Dr. Sudhamshu Dahal is an Associate Professor and Head of the Department of Languages and Mass Communication at the School of Arts, Kathmandu University, Nepal. A visiting professor at Tribhuvan University (Nepal) and the University of Agder (Norway), he is also an adjunct professor at the School of Design, Vellore Institute of Technology (India). Dr. Dahal’s academic expertise includes a PhD in Media Sciences, ICT for Development; MA in Mass Communication and Journalism; MA in Economics; and a BSc in Statistics. His teaching areas include New Media and ICT, social media studies, culture and society, communication theory, and research methodology. He has 25 years of progressive work experience in managing social outreach and community engagement projects using strategic communication for planning, execution, and evaluation in South Asia’s corporate, government, and international development sectors.

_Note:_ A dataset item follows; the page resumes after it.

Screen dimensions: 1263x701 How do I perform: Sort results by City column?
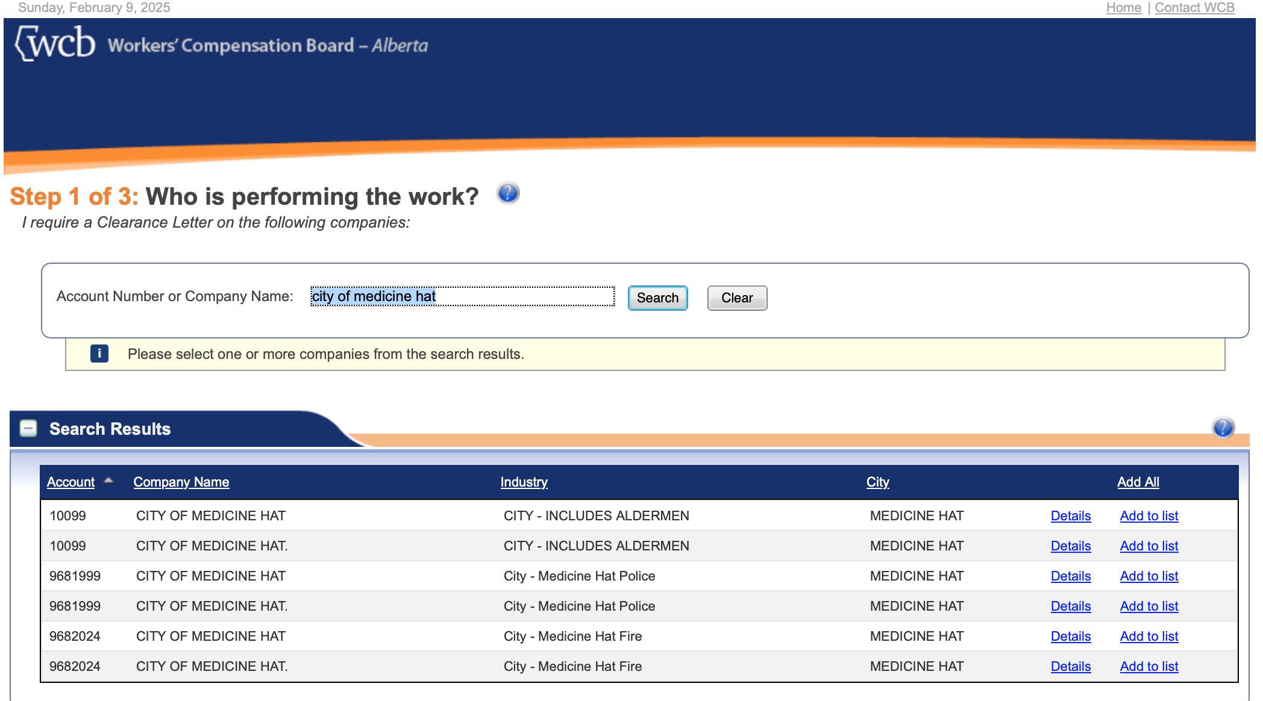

Explaining the fundamental concept behind community radio, Dr. Dahal simplified it as “the media in which the community participates as planners, producers, performers, and receivers.” Community is of prime importance in comparison to regular fare on the radio. In an attempt to demystify communication for development radio, Dr. Dahal focused on the three pillars on which the development communication tools reside, namely, ‘Access, Participation, and Management.’ He emphasizes the need for community media organizations to be internally organized on democratic lines while resisting MNCs from emerging as a tool for social transformation. Dr. Dahal primarily focused on the role of radio in various countries of Southeast Asia like Indonesia, Taiwan, and Thailand. In particular, he talked about Nepal and how local concerns, issues, and agendas are being raised through its 400 community radio stations. Dr. Dahal further introduced the students to two very distinct radio station setups, one of which is a global community radio station in the Jomsom district of Nepal that has won a design prize, built beautifully in integration with the Jomsom town and landscape.

When asked how students can endeavour to participate in community radio, Dr. Dahal encouraged the students to start their SCMC radio and take up issues that need to be addressed for the larger student community. It can be taken further by providing a platform to the surrounding communities whose voices might not be addressed. Dr. Sunil Belladi also proposed internet radio as a substitute that can be explored.

It was a fruitful morning for the students of SCMC as they gained insight into the different aspects of democratic media and the means of development communication. Exploring this impactful form of media was a value addition and enriching experience for Symbiosis’ media students.